> _Input data_
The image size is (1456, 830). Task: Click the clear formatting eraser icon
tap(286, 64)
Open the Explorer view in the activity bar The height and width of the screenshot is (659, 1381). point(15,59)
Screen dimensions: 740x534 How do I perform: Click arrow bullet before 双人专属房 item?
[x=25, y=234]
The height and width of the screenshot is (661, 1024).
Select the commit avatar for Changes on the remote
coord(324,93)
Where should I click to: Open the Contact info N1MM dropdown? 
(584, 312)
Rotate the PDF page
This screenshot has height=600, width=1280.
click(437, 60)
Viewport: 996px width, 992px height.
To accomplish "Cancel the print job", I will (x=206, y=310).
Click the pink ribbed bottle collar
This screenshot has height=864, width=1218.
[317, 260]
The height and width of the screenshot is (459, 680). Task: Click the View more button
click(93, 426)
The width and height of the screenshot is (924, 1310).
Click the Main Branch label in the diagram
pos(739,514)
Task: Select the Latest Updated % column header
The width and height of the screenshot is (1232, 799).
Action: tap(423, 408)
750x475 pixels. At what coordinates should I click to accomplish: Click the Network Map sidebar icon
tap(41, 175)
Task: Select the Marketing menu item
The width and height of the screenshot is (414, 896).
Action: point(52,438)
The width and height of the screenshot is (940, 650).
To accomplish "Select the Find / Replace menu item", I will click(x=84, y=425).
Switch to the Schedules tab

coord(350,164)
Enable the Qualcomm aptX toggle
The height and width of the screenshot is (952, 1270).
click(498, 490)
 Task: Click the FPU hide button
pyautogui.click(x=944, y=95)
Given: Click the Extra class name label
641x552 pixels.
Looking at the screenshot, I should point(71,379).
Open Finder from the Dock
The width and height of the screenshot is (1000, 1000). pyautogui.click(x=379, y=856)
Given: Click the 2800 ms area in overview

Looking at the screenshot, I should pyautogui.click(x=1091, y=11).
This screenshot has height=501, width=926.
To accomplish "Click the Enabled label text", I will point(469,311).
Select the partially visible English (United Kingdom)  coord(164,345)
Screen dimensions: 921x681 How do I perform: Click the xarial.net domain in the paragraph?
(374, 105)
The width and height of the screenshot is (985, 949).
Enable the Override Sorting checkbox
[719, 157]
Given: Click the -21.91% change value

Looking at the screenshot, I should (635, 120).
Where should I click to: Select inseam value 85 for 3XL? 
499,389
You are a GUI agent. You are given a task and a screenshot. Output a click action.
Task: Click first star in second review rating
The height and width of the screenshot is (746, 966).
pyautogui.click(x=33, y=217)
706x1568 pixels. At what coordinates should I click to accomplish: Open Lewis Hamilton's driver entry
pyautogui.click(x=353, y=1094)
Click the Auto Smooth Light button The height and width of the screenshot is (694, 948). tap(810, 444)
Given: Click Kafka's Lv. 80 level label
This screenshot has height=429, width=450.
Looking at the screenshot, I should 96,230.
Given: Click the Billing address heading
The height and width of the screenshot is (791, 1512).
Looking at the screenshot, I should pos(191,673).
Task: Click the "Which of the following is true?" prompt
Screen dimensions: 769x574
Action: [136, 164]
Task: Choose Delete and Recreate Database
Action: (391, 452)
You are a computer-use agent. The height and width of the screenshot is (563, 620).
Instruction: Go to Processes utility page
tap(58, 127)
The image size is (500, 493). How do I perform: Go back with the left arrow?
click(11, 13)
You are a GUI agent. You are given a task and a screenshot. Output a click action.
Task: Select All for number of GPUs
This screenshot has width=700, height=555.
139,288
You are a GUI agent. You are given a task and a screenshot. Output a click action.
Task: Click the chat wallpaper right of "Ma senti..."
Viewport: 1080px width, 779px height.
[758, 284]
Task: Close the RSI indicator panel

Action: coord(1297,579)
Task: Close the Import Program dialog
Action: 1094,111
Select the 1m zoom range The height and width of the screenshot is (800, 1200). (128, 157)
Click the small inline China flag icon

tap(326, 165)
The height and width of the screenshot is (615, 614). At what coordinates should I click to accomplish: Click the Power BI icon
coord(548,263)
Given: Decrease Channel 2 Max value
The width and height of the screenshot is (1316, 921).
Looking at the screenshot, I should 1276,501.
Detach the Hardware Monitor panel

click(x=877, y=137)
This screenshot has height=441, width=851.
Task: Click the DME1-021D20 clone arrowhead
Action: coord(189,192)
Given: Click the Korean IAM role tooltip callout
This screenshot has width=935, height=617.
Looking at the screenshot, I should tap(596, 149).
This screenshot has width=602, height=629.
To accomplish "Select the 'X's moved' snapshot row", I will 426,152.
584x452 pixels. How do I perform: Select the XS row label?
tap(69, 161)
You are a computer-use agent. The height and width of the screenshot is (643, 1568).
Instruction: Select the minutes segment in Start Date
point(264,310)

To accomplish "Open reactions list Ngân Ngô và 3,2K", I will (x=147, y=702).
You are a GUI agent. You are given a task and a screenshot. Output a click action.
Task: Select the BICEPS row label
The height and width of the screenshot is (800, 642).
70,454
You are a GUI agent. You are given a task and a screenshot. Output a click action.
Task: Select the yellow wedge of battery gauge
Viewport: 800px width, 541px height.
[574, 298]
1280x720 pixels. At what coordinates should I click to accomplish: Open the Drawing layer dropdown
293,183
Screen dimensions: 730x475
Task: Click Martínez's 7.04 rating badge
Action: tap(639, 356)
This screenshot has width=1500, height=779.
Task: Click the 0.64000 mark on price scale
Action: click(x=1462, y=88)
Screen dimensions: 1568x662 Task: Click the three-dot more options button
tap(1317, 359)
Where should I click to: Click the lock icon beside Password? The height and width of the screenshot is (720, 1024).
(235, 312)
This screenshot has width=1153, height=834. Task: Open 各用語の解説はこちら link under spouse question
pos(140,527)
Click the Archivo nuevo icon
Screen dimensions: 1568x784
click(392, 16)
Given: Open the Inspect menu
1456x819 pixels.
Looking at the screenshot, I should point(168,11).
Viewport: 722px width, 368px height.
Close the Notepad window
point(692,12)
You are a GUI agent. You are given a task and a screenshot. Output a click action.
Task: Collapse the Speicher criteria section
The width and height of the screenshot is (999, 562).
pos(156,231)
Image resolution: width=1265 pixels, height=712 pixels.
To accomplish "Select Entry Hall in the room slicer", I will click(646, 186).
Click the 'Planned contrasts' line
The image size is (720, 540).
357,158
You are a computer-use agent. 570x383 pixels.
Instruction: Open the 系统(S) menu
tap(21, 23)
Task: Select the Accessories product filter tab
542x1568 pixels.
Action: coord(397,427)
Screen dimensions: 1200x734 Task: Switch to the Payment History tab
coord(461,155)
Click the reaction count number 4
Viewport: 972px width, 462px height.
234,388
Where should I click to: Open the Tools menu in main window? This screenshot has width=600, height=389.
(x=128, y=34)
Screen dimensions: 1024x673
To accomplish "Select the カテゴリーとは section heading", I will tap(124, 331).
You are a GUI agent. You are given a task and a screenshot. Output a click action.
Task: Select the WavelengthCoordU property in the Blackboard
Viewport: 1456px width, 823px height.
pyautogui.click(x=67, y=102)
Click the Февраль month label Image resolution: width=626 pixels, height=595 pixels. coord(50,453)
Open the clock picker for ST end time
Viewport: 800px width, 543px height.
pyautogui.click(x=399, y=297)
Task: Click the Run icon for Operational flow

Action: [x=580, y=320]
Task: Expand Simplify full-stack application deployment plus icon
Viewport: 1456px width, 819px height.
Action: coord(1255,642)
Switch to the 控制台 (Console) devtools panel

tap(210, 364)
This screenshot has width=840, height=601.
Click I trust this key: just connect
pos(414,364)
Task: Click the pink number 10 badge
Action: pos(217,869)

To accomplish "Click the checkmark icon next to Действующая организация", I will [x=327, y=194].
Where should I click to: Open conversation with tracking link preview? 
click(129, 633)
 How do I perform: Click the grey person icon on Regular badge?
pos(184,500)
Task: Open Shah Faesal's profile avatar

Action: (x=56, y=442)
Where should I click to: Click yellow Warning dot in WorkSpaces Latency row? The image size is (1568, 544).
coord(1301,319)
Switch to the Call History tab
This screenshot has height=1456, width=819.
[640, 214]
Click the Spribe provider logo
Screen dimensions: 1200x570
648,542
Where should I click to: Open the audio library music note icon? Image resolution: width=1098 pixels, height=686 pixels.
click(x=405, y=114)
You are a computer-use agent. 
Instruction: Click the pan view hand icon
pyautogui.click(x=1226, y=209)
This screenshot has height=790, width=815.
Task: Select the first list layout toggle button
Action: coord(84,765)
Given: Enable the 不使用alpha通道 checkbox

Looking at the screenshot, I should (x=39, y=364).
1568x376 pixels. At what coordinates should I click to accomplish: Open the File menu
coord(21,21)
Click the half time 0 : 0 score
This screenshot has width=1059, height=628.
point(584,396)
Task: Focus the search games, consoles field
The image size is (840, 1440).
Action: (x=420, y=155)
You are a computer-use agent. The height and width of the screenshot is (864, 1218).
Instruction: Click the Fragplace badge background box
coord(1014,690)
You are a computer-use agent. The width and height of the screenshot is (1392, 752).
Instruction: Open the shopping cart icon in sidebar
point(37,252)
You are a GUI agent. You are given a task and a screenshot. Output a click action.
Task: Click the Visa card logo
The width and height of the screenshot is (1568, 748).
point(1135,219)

> _Task requirements_
The string "computer" may occur in the listing; show every line where it does.

> _Result of the task_
You are a computer-use agent. The height and width of the screenshot is (563, 620).
You are a computer-use agent. The height and width of the screenshot is (643, 1568).
You are a computer-use agent. 570x383 pixels.
You are a computer-use agent. 
You are a computer-use agent. The height and width of the screenshot is (864, 1218).
You are a computer-use agent. The width and height of the screenshot is (1392, 752).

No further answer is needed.